__DATA LISTING__
------------------------
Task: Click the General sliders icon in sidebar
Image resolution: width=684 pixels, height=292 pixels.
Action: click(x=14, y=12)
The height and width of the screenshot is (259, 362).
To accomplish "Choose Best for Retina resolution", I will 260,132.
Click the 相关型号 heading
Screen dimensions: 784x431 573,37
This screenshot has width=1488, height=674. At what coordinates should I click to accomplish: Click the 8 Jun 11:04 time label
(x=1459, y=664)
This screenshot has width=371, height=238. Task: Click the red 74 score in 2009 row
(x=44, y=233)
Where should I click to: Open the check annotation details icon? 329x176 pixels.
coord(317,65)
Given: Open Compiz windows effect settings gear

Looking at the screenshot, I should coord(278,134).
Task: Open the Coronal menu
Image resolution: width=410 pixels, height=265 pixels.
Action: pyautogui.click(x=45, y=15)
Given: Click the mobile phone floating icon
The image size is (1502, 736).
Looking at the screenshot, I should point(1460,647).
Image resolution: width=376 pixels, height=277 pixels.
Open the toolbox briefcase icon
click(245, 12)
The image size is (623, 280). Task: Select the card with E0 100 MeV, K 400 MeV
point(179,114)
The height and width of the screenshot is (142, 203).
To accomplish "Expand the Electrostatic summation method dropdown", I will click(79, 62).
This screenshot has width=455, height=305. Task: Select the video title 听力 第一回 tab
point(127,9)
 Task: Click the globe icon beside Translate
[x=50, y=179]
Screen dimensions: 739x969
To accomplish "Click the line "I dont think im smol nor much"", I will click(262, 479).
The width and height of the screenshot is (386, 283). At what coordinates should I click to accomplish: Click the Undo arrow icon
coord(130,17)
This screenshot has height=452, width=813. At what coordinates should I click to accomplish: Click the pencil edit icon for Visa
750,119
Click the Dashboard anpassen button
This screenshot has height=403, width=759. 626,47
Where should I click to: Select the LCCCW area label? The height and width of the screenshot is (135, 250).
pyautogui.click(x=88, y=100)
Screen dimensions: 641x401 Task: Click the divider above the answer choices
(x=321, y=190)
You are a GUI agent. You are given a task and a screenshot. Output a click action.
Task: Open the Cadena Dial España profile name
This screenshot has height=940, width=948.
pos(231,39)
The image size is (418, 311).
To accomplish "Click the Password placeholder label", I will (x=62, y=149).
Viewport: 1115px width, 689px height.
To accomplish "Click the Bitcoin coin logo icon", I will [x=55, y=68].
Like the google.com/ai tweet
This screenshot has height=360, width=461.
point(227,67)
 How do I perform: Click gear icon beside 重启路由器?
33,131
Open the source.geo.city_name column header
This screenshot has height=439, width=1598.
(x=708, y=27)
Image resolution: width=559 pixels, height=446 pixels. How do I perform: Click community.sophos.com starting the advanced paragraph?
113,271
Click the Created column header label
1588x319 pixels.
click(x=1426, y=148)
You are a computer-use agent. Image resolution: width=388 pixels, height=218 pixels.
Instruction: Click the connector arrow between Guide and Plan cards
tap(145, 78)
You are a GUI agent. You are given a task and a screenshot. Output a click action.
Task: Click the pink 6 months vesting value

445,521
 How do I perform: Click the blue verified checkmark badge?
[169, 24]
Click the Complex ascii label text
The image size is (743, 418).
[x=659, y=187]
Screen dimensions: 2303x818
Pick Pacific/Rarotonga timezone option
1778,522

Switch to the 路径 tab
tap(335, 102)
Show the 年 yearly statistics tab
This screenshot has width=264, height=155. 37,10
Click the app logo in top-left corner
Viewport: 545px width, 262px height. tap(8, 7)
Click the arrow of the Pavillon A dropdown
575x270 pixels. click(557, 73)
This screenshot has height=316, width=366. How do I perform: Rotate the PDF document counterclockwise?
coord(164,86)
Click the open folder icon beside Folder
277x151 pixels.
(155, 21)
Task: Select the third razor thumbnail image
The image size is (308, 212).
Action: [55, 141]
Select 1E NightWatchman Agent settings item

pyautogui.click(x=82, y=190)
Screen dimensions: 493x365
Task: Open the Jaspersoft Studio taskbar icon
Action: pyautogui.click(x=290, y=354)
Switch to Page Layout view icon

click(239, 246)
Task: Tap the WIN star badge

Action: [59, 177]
------------------------
__YOUR INSTRUCTIONS__
Lines containing the word "will" are to be pulled from the records and copied.

__TASK RESULT__
To accomplish "Choose Best for Retina resolution", I will 260,132.
To accomplish "Expand the Electrostatic summation method dropdown", I will click(79, 62).
To accomplish "Click the line "I dont think im smol nor much"", I will click(262, 479).
To accomplish "Click the Password placeholder label", I will (x=62, y=149).
To accomplish "Click the Bitcoin coin logo icon", I will [x=55, y=68].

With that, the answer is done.